#### [Exercise]
How many lines of the entries below contain the string "input"? State the number alone.

Stored data entries
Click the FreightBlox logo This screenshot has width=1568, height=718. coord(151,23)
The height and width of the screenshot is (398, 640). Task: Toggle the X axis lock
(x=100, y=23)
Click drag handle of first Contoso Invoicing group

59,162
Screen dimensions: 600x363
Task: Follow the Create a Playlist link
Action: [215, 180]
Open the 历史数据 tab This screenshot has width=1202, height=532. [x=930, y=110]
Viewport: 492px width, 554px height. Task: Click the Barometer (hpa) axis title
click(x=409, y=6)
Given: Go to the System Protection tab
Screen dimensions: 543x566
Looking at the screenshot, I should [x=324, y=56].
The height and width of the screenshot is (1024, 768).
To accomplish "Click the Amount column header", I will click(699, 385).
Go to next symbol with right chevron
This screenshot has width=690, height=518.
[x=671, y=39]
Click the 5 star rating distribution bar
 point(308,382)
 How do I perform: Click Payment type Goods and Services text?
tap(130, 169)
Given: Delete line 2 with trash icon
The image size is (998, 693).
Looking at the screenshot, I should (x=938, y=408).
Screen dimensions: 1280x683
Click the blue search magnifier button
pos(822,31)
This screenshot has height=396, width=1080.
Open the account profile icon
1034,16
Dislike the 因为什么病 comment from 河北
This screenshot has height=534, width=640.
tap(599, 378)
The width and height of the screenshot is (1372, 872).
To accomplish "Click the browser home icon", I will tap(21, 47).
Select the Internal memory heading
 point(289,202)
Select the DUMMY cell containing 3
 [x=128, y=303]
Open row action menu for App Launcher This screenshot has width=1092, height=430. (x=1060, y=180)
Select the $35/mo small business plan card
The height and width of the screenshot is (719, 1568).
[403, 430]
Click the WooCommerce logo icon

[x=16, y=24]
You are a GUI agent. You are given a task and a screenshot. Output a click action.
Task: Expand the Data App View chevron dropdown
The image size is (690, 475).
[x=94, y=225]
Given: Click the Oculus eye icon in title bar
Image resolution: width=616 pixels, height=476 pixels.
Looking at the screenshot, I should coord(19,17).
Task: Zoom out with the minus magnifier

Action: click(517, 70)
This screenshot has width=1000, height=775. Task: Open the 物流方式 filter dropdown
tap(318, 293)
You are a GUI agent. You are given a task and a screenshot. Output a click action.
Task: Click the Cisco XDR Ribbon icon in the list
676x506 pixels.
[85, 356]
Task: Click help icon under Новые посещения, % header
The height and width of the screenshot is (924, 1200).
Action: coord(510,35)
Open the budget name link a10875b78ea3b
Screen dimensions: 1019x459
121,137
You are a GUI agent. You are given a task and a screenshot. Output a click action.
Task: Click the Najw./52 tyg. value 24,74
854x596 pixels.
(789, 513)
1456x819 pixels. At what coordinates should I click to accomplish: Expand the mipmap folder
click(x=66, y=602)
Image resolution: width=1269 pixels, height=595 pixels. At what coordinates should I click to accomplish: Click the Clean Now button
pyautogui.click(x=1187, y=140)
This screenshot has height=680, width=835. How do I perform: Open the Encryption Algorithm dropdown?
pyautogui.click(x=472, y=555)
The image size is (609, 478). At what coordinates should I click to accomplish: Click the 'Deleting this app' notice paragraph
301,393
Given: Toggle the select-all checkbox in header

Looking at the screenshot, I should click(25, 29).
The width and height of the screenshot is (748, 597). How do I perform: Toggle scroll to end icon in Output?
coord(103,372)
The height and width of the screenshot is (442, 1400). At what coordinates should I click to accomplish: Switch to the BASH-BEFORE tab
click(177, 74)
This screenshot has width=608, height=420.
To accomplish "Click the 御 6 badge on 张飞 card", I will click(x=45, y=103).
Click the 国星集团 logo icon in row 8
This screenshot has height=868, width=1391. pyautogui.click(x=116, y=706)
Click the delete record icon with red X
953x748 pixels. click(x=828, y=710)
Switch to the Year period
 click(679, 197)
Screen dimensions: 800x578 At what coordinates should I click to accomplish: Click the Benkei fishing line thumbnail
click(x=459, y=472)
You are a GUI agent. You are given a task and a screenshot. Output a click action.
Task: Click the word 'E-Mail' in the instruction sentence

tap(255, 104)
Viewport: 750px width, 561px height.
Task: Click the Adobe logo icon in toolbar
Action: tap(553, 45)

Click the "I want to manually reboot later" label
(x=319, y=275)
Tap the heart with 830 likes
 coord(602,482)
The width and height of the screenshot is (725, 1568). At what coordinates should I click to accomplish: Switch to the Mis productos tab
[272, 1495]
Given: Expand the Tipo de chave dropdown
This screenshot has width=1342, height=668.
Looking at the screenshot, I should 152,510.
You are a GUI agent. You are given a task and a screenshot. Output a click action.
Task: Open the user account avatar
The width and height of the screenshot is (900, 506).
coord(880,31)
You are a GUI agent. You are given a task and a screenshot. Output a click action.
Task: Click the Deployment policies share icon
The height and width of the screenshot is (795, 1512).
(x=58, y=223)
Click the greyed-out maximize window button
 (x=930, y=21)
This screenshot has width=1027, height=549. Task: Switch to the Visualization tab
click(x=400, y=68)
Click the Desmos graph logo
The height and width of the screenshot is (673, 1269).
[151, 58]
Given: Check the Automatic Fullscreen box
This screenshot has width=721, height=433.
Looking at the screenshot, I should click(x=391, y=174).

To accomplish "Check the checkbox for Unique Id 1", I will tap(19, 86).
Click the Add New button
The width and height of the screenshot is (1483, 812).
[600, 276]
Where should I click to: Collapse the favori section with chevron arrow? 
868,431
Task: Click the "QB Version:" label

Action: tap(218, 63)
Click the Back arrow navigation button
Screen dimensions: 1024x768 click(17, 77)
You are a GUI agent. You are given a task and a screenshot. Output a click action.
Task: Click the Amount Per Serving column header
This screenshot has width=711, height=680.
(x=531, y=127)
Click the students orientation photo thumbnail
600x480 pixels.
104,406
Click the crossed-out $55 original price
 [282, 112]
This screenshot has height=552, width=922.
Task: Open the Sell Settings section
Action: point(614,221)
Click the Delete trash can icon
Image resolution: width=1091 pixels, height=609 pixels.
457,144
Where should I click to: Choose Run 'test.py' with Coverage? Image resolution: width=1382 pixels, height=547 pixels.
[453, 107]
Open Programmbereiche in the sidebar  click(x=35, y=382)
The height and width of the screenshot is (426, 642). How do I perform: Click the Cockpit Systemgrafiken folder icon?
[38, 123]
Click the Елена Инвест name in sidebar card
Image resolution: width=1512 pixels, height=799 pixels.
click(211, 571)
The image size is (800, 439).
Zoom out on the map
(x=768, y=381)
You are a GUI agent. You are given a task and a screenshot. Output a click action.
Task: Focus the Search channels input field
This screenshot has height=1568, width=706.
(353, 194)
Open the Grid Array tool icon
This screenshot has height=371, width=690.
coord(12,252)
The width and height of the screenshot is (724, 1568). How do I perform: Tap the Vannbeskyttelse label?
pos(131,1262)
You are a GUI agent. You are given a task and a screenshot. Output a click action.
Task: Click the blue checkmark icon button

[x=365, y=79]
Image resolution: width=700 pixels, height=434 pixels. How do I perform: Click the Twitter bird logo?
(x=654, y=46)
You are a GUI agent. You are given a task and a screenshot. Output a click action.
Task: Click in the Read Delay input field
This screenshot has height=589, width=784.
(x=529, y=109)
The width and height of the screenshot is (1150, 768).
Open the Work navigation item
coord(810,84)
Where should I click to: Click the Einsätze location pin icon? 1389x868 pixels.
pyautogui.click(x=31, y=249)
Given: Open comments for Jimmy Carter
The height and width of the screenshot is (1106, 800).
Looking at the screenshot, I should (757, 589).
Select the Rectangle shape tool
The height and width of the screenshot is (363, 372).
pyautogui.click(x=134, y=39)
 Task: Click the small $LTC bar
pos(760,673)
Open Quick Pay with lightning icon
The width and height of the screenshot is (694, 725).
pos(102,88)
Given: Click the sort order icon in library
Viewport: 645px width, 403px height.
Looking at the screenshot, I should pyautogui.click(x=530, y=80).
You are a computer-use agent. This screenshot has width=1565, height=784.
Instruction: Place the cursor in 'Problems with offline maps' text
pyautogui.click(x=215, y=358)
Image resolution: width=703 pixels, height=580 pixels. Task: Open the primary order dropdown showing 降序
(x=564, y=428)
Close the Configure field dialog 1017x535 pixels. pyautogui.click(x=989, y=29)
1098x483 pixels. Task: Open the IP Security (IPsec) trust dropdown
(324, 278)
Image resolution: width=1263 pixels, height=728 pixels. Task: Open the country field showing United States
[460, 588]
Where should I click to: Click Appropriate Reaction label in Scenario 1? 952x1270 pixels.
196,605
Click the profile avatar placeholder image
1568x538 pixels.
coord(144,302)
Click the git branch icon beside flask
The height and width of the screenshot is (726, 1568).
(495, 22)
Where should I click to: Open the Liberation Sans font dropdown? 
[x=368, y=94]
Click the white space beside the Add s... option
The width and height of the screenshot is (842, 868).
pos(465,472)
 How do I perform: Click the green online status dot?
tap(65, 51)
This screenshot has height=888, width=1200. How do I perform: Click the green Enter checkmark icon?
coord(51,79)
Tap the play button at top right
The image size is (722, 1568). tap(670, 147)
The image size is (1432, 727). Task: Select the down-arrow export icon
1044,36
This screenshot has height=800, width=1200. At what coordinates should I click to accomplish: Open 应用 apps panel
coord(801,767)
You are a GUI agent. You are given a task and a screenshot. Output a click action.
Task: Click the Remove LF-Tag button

#### [Answer box]
2